→ DOCUMENT EXCERPT
:::

The Secondary Market Corporate Credit Facility (SMCCF) was a special purpose vehicle (SPV) launched by the Federal Reserve on March 23, 2020, to support the corporate bond market in the face of the COVID-19 crisis. The SMCCF purchased U.S. investment-grade corporate bonds and bond ETFs in the secondary market. The idea was that banks would be more likely to lend to corporations if they knew there was a strong secondary market to which they could sell that debt. The program was expanded to include the purchase of more bonds and bonds of lower credit quality on April 9, 2020.

The SMCCF started purchasing bond ETFs on May 12, 2020, and said it would begin purchasing individual bonds to create a "broad, diversified market index" of individual U.S. corporate bonds starting on June 16, 2020.

A related initiative by the Fed was the Primary Market Corporate Credit Facility (PMCCF). Between the two initiatives, the Fed purchased $750 billion in bonds.

On Nov. 19, 2020, Treasury Secretary Steven Mnuchin said he would not reauthorize extending the SMCCF past Dec. 31, 2020. The SMCCF stopped buying bonds or ETFs after Dec. 31, 2020.

Key Takeaways

  • The Fed was trying to ensure banks continued to lend to corporations.
  • The Secondary Market Corporate Credit Facility (SMCCF) bought corporate bonds and bond ETFs.
  • It encouraged lending by ensuring demand for corporate bonds in secondary markets.
  • The program started buying bond ETFs on May 12, 2020, and started buying individual bonds on June 16, 2020.
  • The SMCCF stopped buying bonds or ETFs after Dec. 31, 2020.

Details on the SMCFF

The Secondary Market Corporate Credit Facility (SMCCF) was an SPV that purchased bonds in the secondary market. The U.S. Department of the Treasury provided an initial investment in the SMCCF of $25 billion. The bonds the SMCCF held were the collateral for the loans the Fed gave it.

The Federal Reserve Bank of New York (FRBNY) managed the SMCCF and lent to it on a recourse basis. Corporate bonds that were eligible for purchase by the SMCCF must have been issued by U.S. businesses that had material operations in the U.S. and were not expected to receive direct federal financial assistance. The SPV also purchased shares of U.S.-listed ETFs whose holdings were primarily investment-grade U.S. corporate bonds.

Eligible bonds also were required to have a rating of at least BBB- or Baa3 as of March 22, 2020, from a major nationally recognized statistical rating organization (NRSRO) or by at least two major NRSROs if rated by more than one. If the bonds had their credit rating downgraded after March 22, then they had to be rated BB-/Ba3 by two or more NRSROs when the facility bought them. All individual bonds purchased were required to have a remaining maturity of five years or less.

The SMCCF was also excluded from lending to issuers that received specific support from the CARES Act or any subsequent federal laws. Companies also had to satisfy conflict of interest requirements under section 4019 of the CARES Act. They also could not be a depository institution as defined under the Dodd-Frank Act.

The SMCCF didn't hold more than 10% of the bonds issued by a given corporation or 20% of an ETF's assets.

The SMCCF bought corporate bonds at fair market value. With ETFs, the SPV avoided purchasing shares of those whose market prices "materially exceed[ed]" their net asset values (NAVs).

The SMCCF stopped buying bonds or ETFs after Dec. 31, 2020. The New York Fed will continue to fund this SPV until its assets mature or are sold.

:::

→ GIVEN DATA

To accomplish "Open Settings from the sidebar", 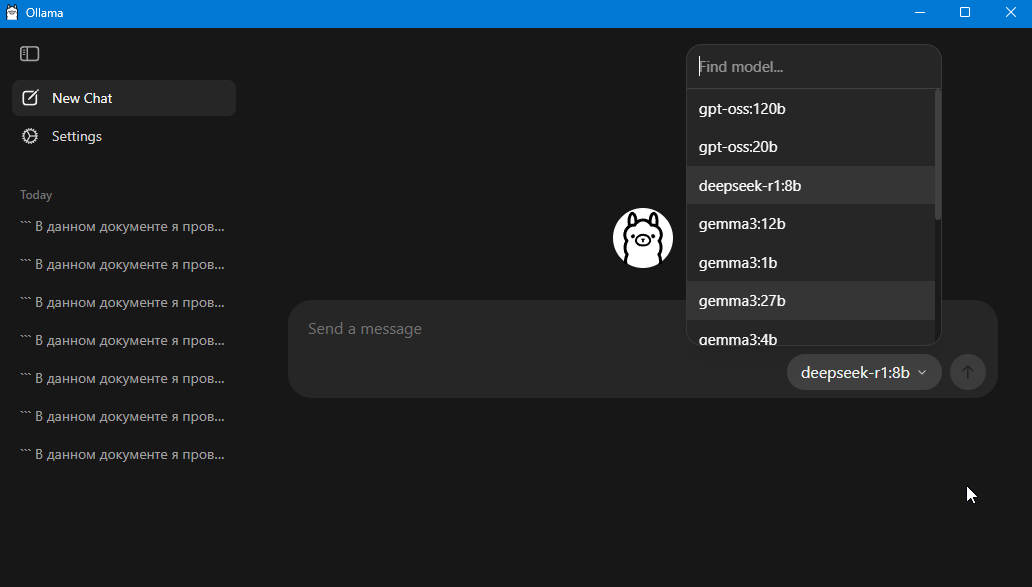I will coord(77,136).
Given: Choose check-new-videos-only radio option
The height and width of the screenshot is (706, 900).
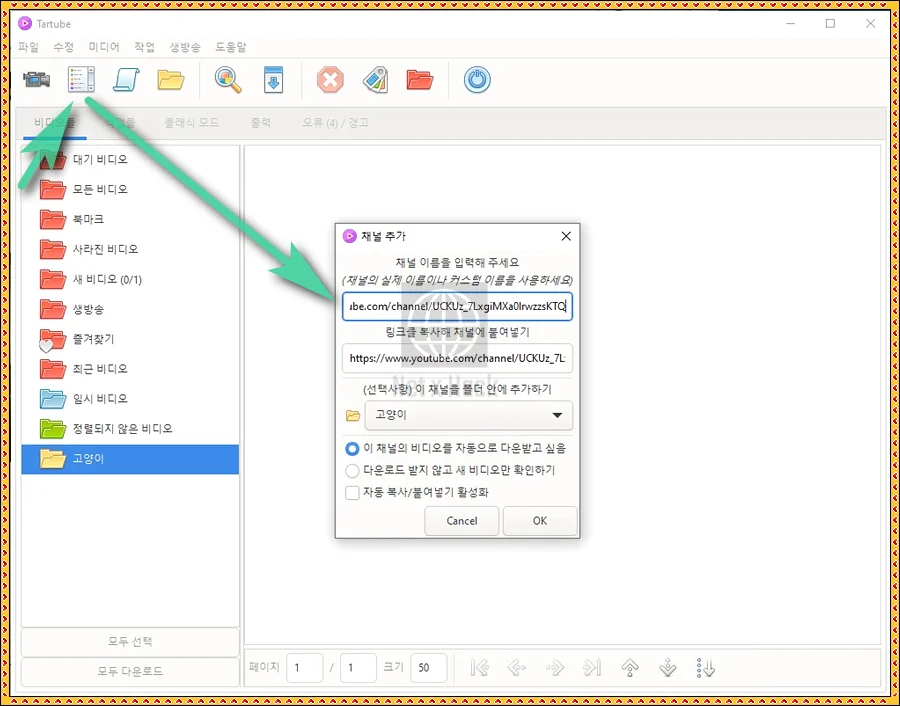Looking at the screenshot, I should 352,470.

:::

Please quote the passage from the SMCCF text word for word, beginning at the words "The SMCCF started" and stopping after "starting on June 16, 2020.".

The SMCCF started purchasing bond ETFs on May 12, 2020, and said it would begin purchasing individual bonds to create a "broad, diversified market index" of individual U.S. corporate bonds starting on June 16, 2020.